### MATERIALS PROVIDED
——————————

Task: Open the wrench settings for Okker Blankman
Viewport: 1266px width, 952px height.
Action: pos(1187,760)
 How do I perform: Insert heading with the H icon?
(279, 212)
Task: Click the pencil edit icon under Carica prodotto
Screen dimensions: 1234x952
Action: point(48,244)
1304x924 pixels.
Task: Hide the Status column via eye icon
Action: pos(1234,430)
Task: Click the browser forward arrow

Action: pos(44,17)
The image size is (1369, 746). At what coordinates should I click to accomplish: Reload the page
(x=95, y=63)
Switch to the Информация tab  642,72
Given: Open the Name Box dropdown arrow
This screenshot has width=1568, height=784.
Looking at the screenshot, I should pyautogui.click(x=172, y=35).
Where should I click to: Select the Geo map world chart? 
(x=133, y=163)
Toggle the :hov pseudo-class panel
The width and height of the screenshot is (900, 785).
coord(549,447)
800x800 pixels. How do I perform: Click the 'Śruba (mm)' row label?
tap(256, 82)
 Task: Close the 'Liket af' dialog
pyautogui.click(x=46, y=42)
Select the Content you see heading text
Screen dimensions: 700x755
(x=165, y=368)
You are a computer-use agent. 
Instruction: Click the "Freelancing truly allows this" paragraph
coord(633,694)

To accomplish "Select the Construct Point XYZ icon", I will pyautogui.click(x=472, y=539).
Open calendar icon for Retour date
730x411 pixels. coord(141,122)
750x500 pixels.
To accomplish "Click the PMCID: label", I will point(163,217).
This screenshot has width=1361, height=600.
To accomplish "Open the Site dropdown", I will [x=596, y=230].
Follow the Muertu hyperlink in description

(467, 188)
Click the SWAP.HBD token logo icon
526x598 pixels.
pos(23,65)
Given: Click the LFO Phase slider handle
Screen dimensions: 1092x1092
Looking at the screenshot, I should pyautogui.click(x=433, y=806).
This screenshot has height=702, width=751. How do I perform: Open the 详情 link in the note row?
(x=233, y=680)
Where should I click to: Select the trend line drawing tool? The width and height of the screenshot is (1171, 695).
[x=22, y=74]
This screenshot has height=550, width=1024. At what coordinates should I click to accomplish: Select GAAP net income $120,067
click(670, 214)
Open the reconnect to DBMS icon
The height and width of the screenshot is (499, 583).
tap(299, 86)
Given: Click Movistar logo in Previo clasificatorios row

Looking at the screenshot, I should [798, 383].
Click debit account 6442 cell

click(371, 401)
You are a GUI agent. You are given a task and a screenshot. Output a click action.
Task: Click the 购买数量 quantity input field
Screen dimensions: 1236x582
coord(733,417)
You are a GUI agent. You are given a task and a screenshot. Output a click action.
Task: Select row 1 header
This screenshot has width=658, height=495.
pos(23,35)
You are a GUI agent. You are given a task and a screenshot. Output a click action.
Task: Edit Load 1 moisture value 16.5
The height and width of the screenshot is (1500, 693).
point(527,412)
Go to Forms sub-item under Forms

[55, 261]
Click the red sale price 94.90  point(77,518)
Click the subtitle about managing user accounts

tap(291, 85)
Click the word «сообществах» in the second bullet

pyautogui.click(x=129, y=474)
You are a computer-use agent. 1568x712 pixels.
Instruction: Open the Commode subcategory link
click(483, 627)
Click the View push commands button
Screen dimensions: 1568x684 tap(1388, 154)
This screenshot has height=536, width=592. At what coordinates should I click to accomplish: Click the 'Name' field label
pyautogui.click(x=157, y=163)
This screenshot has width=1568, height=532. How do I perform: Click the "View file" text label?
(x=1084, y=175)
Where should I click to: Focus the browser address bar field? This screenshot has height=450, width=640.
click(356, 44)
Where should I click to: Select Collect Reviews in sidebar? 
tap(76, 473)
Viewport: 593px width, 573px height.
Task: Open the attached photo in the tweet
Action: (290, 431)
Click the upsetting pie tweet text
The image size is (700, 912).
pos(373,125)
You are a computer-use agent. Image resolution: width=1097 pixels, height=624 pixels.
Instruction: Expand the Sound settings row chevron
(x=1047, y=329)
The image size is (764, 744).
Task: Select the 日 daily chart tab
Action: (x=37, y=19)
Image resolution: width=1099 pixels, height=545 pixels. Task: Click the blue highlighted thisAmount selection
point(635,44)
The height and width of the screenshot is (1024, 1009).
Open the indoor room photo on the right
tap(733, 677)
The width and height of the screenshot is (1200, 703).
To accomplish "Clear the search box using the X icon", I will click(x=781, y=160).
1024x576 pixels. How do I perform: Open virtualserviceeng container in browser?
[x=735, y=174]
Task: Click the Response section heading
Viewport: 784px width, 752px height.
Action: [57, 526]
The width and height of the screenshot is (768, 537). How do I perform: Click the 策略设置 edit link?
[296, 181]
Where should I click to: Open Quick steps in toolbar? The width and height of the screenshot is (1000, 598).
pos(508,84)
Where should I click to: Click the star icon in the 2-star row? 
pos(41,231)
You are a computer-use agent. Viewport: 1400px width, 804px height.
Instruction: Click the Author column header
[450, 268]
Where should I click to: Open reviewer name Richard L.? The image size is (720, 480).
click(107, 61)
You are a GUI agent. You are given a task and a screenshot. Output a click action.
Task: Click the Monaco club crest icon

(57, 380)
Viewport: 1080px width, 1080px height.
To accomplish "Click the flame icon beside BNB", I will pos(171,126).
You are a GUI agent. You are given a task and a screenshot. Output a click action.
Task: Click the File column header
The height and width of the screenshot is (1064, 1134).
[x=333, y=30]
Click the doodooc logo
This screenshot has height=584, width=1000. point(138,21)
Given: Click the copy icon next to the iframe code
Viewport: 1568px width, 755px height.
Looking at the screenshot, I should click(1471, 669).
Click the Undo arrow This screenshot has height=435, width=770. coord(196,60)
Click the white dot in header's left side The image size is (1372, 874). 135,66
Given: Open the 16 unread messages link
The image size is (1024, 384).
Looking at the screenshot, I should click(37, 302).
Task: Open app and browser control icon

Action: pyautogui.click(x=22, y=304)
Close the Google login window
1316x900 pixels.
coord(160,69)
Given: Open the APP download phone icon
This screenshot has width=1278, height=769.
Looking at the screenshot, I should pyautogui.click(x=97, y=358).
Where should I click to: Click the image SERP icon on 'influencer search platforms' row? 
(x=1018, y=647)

——————————

### EXERCISE
Reproduce the records above in full and with exact wording.

### WRITTEN ANSWER
Task: Open the wrench settings for Okker Blankman
Viewport: 1266px width, 952px height.
Action: pos(1187,760)
 How do I perform: Insert heading with the H icon?
(279, 212)
Task: Click the pencil edit icon under Carica prodotto
Screen dimensions: 1234x952
Action: point(48,244)
1304x924 pixels.
Task: Hide the Status column via eye icon
Action: pos(1234,430)
Task: Click the browser forward arrow

Action: pos(44,17)
The image size is (1369, 746). At what coordinates should I click to accomplish: Reload the page
(x=95, y=63)
Switch to the Информация tab  642,72
Given: Open the Name Box dropdown arrow
This screenshot has width=1568, height=784.
Looking at the screenshot, I should pyautogui.click(x=172, y=35).
Where should I click to: Select the Geo map world chart? 
(x=133, y=163)
Toggle the :hov pseudo-class panel
The width and height of the screenshot is (900, 785).
coord(549,447)
800x800 pixels. How do I perform: Click the 'Śruba (mm)' row label?
tap(256, 82)
 Task: Close the 'Liket af' dialog
pyautogui.click(x=46, y=42)
Select the Content you see heading text
Screen dimensions: 700x755
(x=165, y=368)
You are a computer-use agent. 
Instruction: Click the "Freelancing truly allows this" paragraph
coord(633,694)

To accomplish "Select the Construct Point XYZ icon", I will pyautogui.click(x=472, y=539).
Open calendar icon for Retour date
730x411 pixels. coord(141,122)
750x500 pixels.
To accomplish "Click the PMCID: label", I will point(163,217).
This screenshot has width=1361, height=600.
To accomplish "Open the Site dropdown", I will [x=596, y=230].
Follow the Muertu hyperlink in description

(467, 188)
Click the SWAP.HBD token logo icon
526x598 pixels.
pos(23,65)
Given: Click the LFO Phase slider handle
Screen dimensions: 1092x1092
Looking at the screenshot, I should pyautogui.click(x=433, y=806).
This screenshot has height=702, width=751. How do I perform: Open the 详情 link in the note row?
(x=233, y=680)
Where should I click to: Select the trend line drawing tool? The width and height of the screenshot is (1171, 695).
[x=22, y=74]
This screenshot has height=550, width=1024. At what coordinates should I click to accomplish: Select GAAP net income $120,067
click(670, 214)
Open the reconnect to DBMS icon
The height and width of the screenshot is (499, 583).
tap(299, 86)
Given: Click Movistar logo in Previo clasificatorios row

Looking at the screenshot, I should [798, 383].
Click debit account 6442 cell

click(371, 401)
You are a GUI agent. You are given a task and a screenshot. Output a click action.
Task: Click the 购买数量 quantity input field
Screen dimensions: 1236x582
coord(733,417)
You are a GUI agent. You are given a task and a screenshot. Output a click action.
Task: Select row 1 header
This screenshot has width=658, height=495.
pos(23,35)
You are a GUI agent. You are given a task and a screenshot. Output a click action.
Task: Edit Load 1 moisture value 16.5
The height and width of the screenshot is (1500, 693).
point(527,412)
Go to Forms sub-item under Forms

[55, 261]
Click the red sale price 94.90  point(77,518)
Click the subtitle about managing user accounts

tap(291, 85)
Click the word «сообществах» in the second bullet

pyautogui.click(x=129, y=474)
You are a computer-use agent. 1568x712 pixels.
Instruction: Open the Commode subcategory link
click(483, 627)
Click the View push commands button
Screen dimensions: 1568x684 tap(1388, 154)
This screenshot has height=536, width=592. At what coordinates should I click to accomplish: Click the 'Name' field label
pyautogui.click(x=157, y=163)
This screenshot has width=1568, height=532. How do I perform: Click the "View file" text label?
(x=1084, y=175)
Where should I click to: Focus the browser address bar field? This screenshot has height=450, width=640.
click(356, 44)
Where should I click to: Select Collect Reviews in sidebar? 
tap(76, 473)
Viewport: 593px width, 573px height.
Task: Open the attached photo in the tweet
Action: (290, 431)
Click the upsetting pie tweet text
The image size is (700, 912).
pos(373,125)
You are a computer-use agent. Image resolution: width=1097 pixels, height=624 pixels.
Instruction: Expand the Sound settings row chevron
(x=1047, y=329)
The image size is (764, 744).
Task: Select the 日 daily chart tab
Action: (x=37, y=19)
Image resolution: width=1099 pixels, height=545 pixels. Task: Click the blue highlighted thisAmount selection
point(635,44)
The height and width of the screenshot is (1024, 1009).
Open the indoor room photo on the right
tap(733, 677)
The width and height of the screenshot is (1200, 703).
To accomplish "Clear the search box using the X icon", I will click(x=781, y=160).
1024x576 pixels. How do I perform: Open virtualserviceeng container in browser?
[x=735, y=174]
Task: Click the Response section heading
Viewport: 784px width, 752px height.
Action: [57, 526]
The width and height of the screenshot is (768, 537). How do I perform: Click the 策略设置 edit link?
[296, 181]
Where should I click to: Open Quick steps in toolbar? The width and height of the screenshot is (1000, 598).
pos(508,84)
Where should I click to: Click the star icon in the 2-star row? 
pos(41,231)
You are a computer-use agent. Viewport: 1400px width, 804px height.
Instruction: Click the Author column header
[450, 268]
Where should I click to: Open reviewer name Richard L.? The image size is (720, 480).
click(107, 61)
You are a GUI agent. You are given a task and a screenshot. Output a click action.
Task: Click the Monaco club crest icon

(57, 380)
Viewport: 1080px width, 1080px height.
To accomplish "Click the flame icon beside BNB", I will pos(171,126).
You are a GUI agent. You are given a task and a screenshot. Output a click action.
Task: Click the File column header
The height and width of the screenshot is (1064, 1134).
[x=333, y=30]
Click the doodooc logo
This screenshot has height=584, width=1000. point(138,21)
Given: Click the copy icon next to the iframe code
Viewport: 1568px width, 755px height.
Looking at the screenshot, I should click(1471, 669).
Click the Undo arrow This screenshot has height=435, width=770. coord(196,60)
Click the white dot in header's left side The image size is (1372, 874). 135,66
Given: Open the 16 unread messages link
The image size is (1024, 384).
Looking at the screenshot, I should click(37, 302).
Task: Open app and browser control icon

Action: pyautogui.click(x=22, y=304)
Close the Google login window
1316x900 pixels.
coord(160,69)
Given: Open the APP download phone icon
This screenshot has width=1278, height=769.
Looking at the screenshot, I should pyautogui.click(x=97, y=358).
Where should I click to: Click the image SERP icon on 'influencer search platforms' row? 
(x=1018, y=647)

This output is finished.